Roma (askanews) - Migliaia di persone hanno dato l'ultimo saluto in piazza Navona a Roma al leader dei radicali, Marco Pannella scomparso nella Capitale il 19 maggio 2016, all'età di 86 anni.

La bara, arrivata dalla sede del Partito Radicale, è stata portata sul palco mentre in piazza sventolavano bandiere del partito, della pace ma anche degli Stati Uniti, d'Israele e del Tibet. Su tutte però spiccava lo striscione-dedica dei "detenuti di Rebibbia".
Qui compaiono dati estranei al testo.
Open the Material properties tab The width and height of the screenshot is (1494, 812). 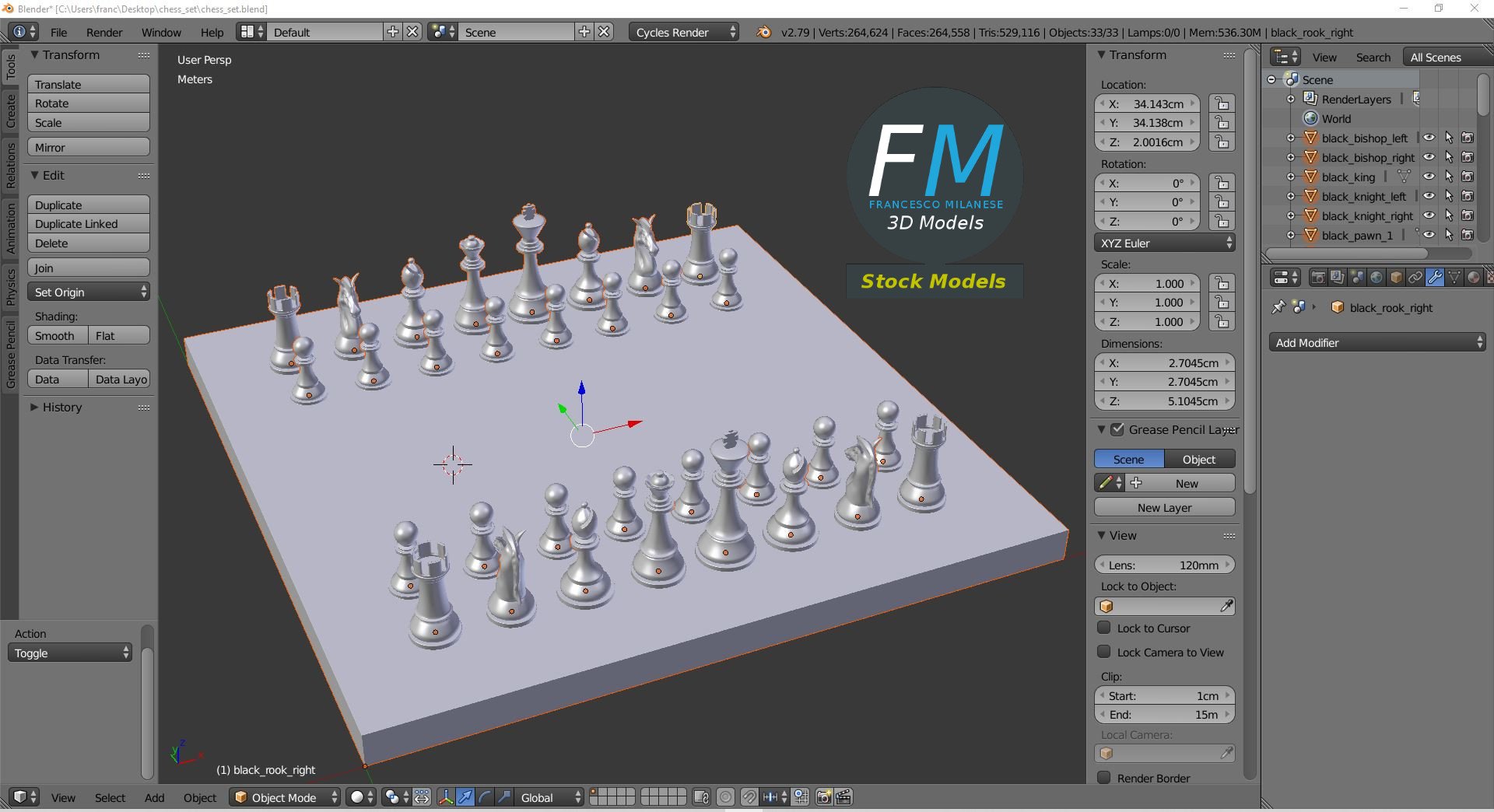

"Piazza Navona era la piazza di Marco - ha detto dal palco Rita Bernardini mentre veniva proiettato un filmato sulla vita di Pannella - la piazza di tante battaglie radicali vinte e perse. La piazza in cui nel 1974 festeggiamo la vittoria sul divorzio".

E in piazza Navona è arrivata anche Emma Bonino, accolta da un lungo applauso. Anche lei, sollecitata dal pubblico, ha voluto ricordare il suo antico compagno di mille battaglie, dal quale di recente si era però allontanata.

"Marco Pannella è stato soprattutto irriso, deriso, quando non vilipeso e penso che alcuni omaggi postumi puzzino di ipocrisia lontano un miglio - ha detto la Bonino - benvenuti se vi siete ricreduti ma il modo migliore per onorarlo è prestare maggiore attenzione alle battaglie che aveva e che abbiamo in corso".

"Me lo avete sentito dire tante volte - ha concluso la Bonino - amateci di meno e votateci di più. Non lo avete mai fatto, fatelo adesso, fatevi un regalo, mandate qualche Radicale in consiglio comunale".

"Voi ci date per scontati - ha concluso - ma noi ci saremo finché ce la faremo. Ma senza il vostro sostegno, di qualunque tipo, non siamo King Kong e abbiamo bisogno di andare avanti insieme".